I write this week’s blog with a heavy heart. There is so much of what I see out there in the world of youth sports, and society in general, that I wish was not happening. Today, I want to talk about what children learned when they realized the end of their career was coming. What would they change about how they did things after their playing days were over?
 It was brought up to me recently, after one of my talks, if I thought the kids that got screwed over playing youth and high school sports, would behave and coach differently than the coaches they had. Would they play lots of kids? Would they have learned from their journey that it shouldn’t have been the way they were coached? These kids would have a chance to stop the Tsunami. My answer was not what he wanted to hear.
I have watched over 1000 high school and youth sports games. The new breed of coaches, and I am only talking about the ones who actually played high school and or possibly made it to college to play intercollegiate sports. The results have not been what I had hoped I would see.

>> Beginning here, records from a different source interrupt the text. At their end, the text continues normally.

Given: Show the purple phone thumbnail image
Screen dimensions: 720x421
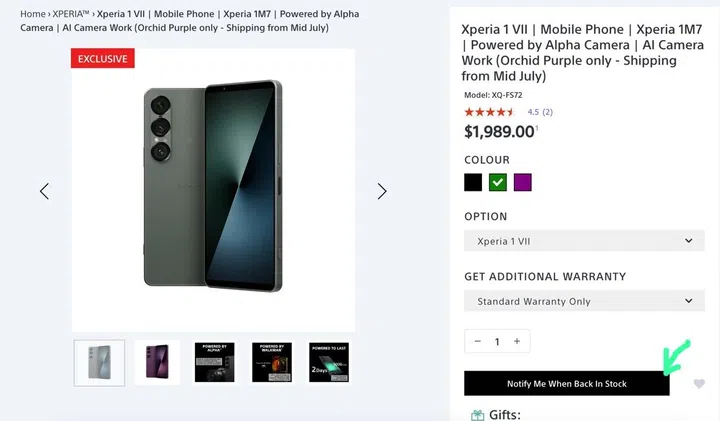Looking at the screenshot, I should coord(158,362).
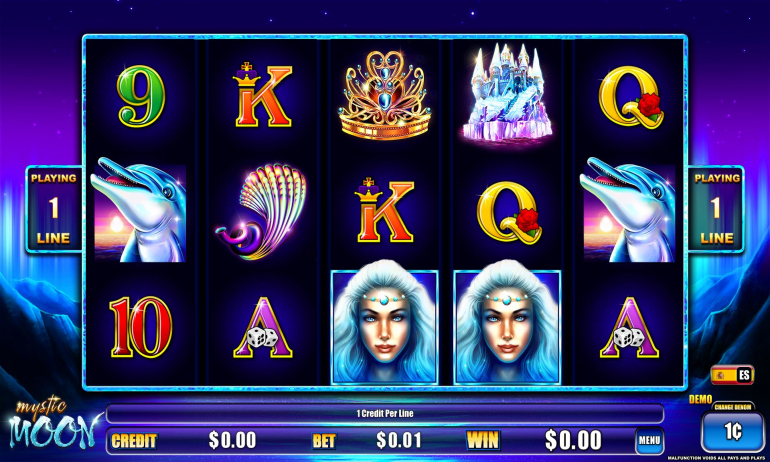This screenshot has height=462, width=770.
Task: Click the dolphin on the first reel
Action: (x=138, y=210)
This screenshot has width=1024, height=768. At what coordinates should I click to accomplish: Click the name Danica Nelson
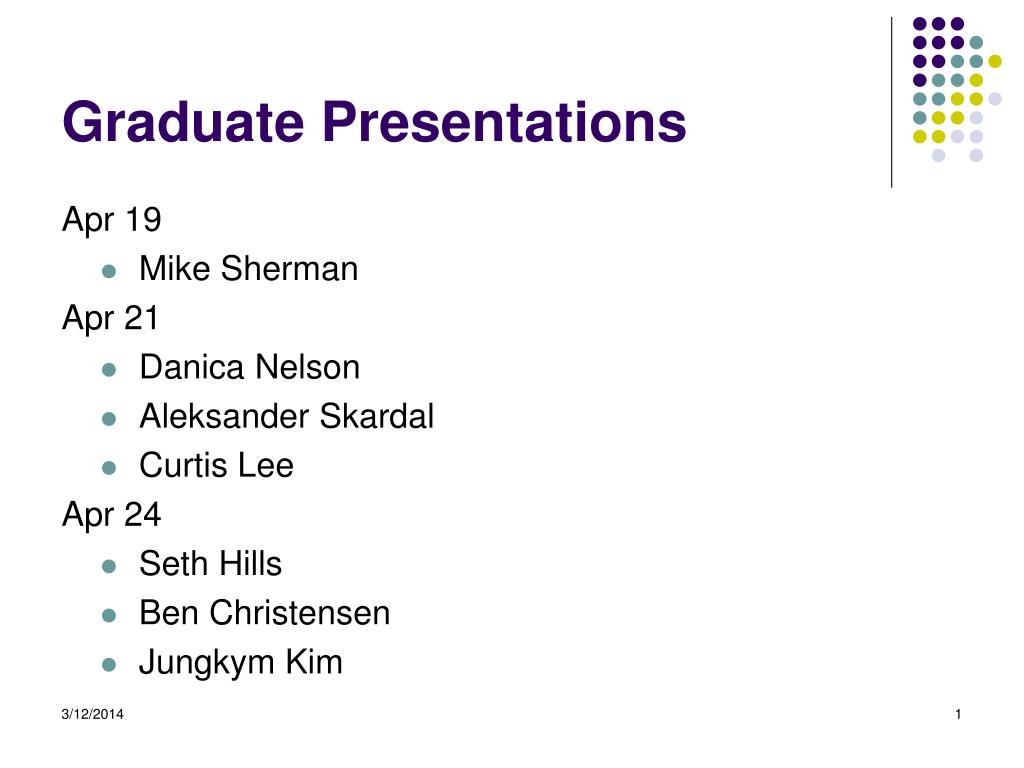pyautogui.click(x=249, y=367)
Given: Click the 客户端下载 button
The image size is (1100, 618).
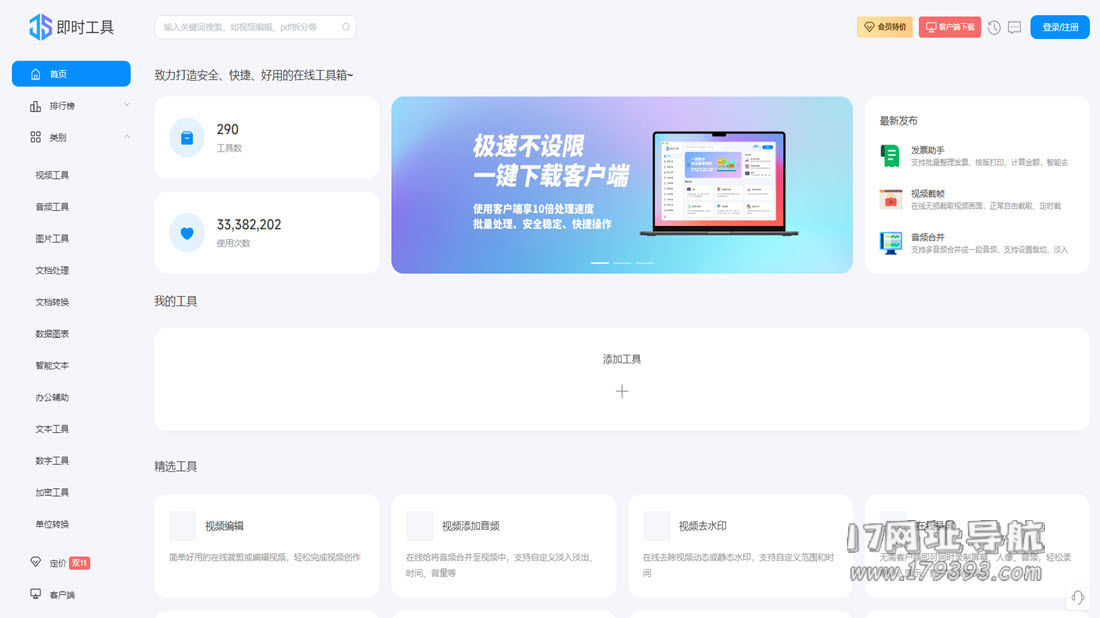Looking at the screenshot, I should coord(950,27).
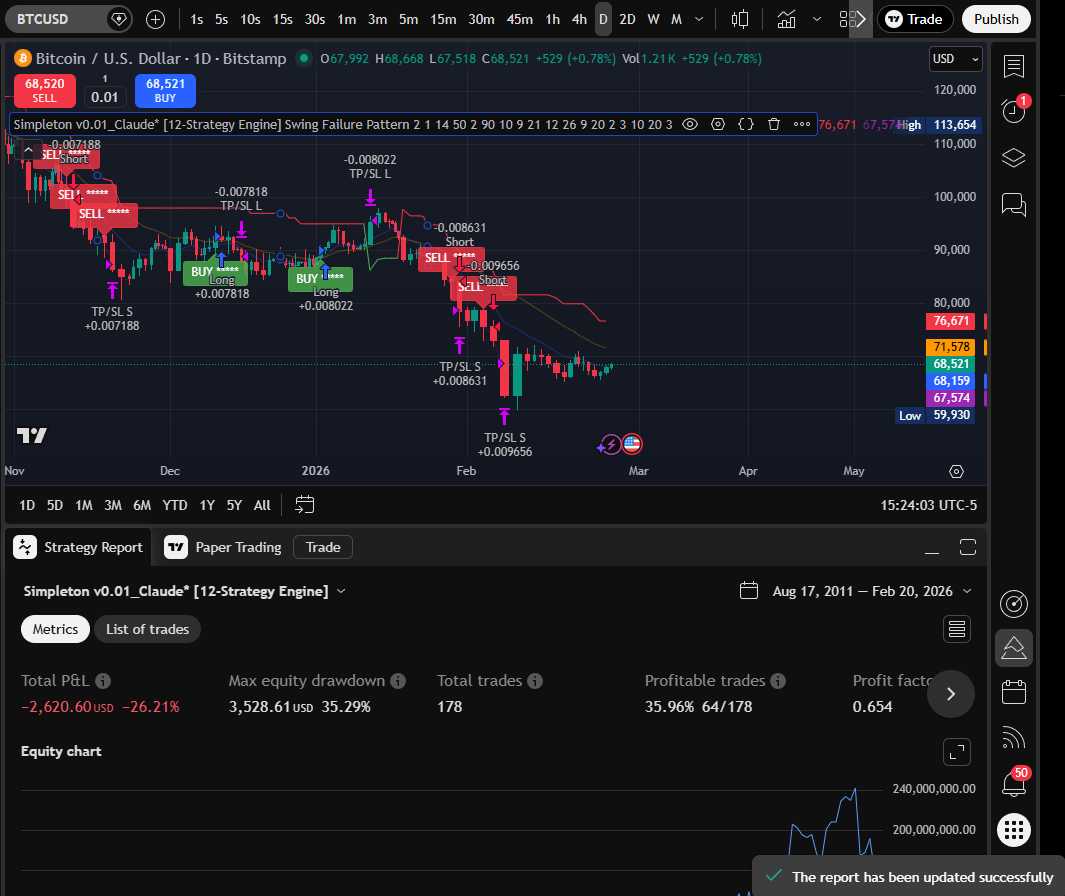
Task: Switch to the List of trades view
Action: [x=147, y=629]
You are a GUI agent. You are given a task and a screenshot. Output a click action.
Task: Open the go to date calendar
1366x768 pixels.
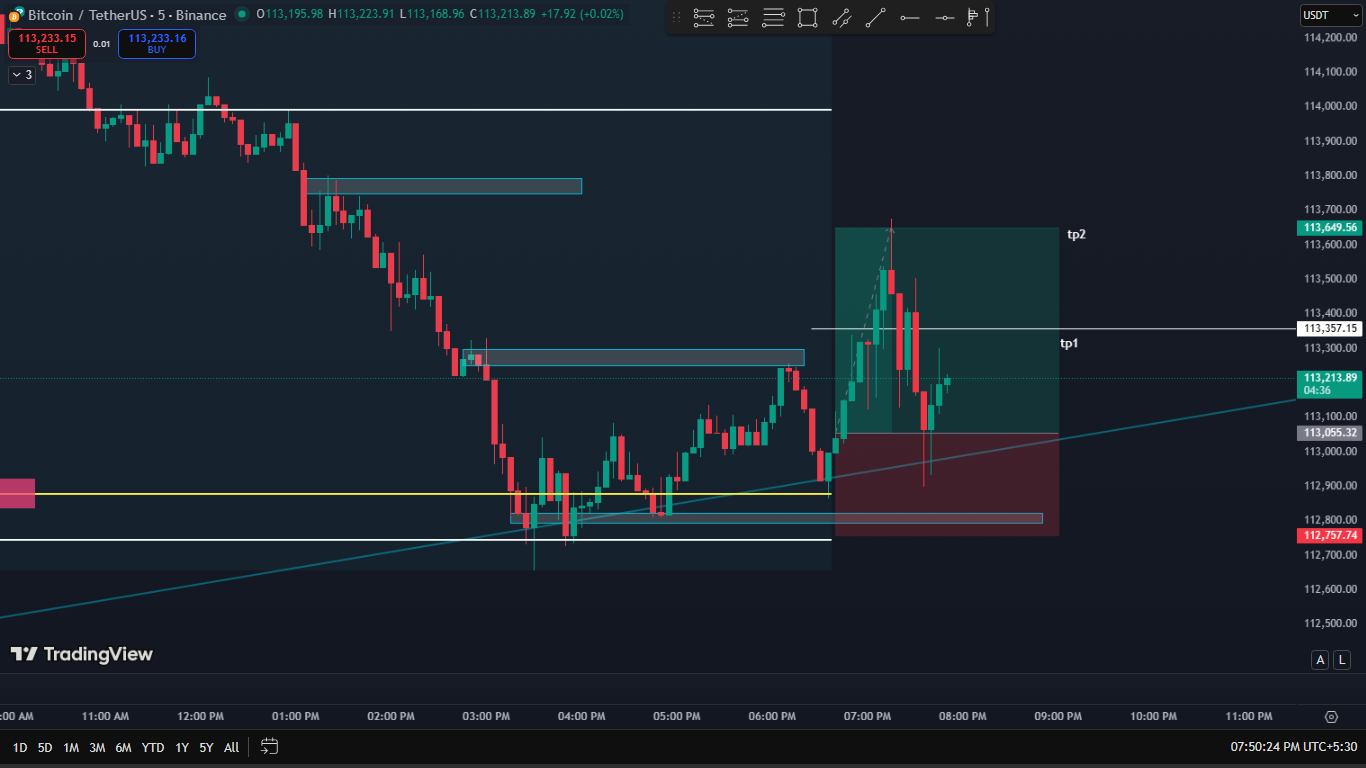(269, 747)
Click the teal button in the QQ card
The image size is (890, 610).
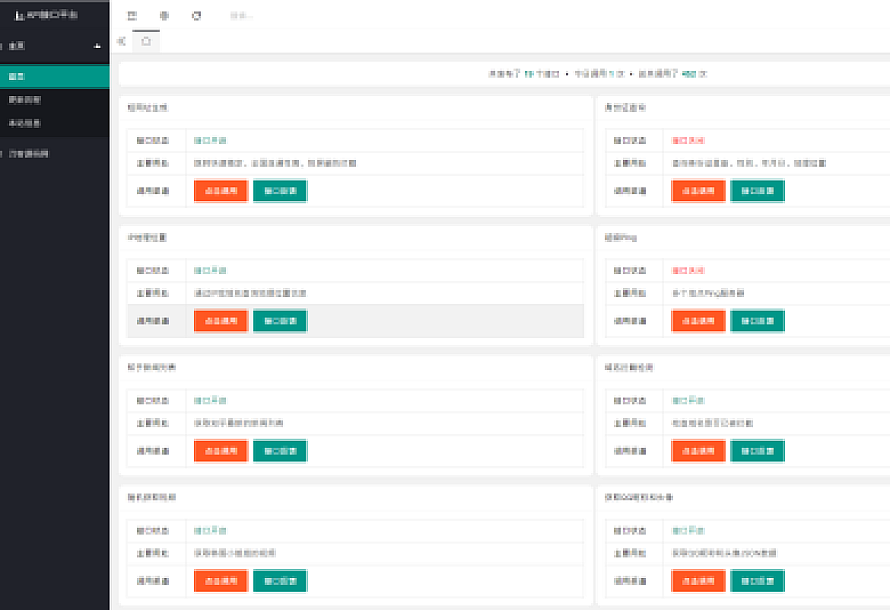757,581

Three people I was very close to all succumbed to different forms of cancer.  I talked to all three multiple times before they died. It’s an awful disease, and I hope researchers find a cure for it soon. In their last months on earth I was intrigued  as to how they would handle their remaining time. All three either remained themselves in some way shape or form. What struck me most though, was that all three showed no remorse or any inclination to make up for what they may have done in their lives. They did not show any appreciation or even wisdom from what they learned while going through this tremendously painful journey to the end of their lives. Repeatedly I see bitterness, angst and short tempers.
I am now watching  really good kids turn angry on a moment’s notice from seemingly small slights or misdeeds. Harsh negative comments abound about the world that they live in now. They fail to see the connection, or refuse to acknowledge, the tremendous negative impact that their youth and high school sports experience laid upon them.
It is time to hand the games and play back to the children. They need to be able to play freely with little input and structure from adults at a young age. Let them develop a base of desired activity that is fun and free. We are raising a generation of children in and out of sports, who have been told what to do, and how to do it.
This current paradigm my friends is not how children learn to be independent thinkers, creative, balanced, and coping adults.
We want children, and people in general, to look back over their past and appreciate the journey as well as trying to leave the world a little bit better place than when they were here. Peace of mind is victory.
Let’s have some more fun. It’s an awfully long dirt nap.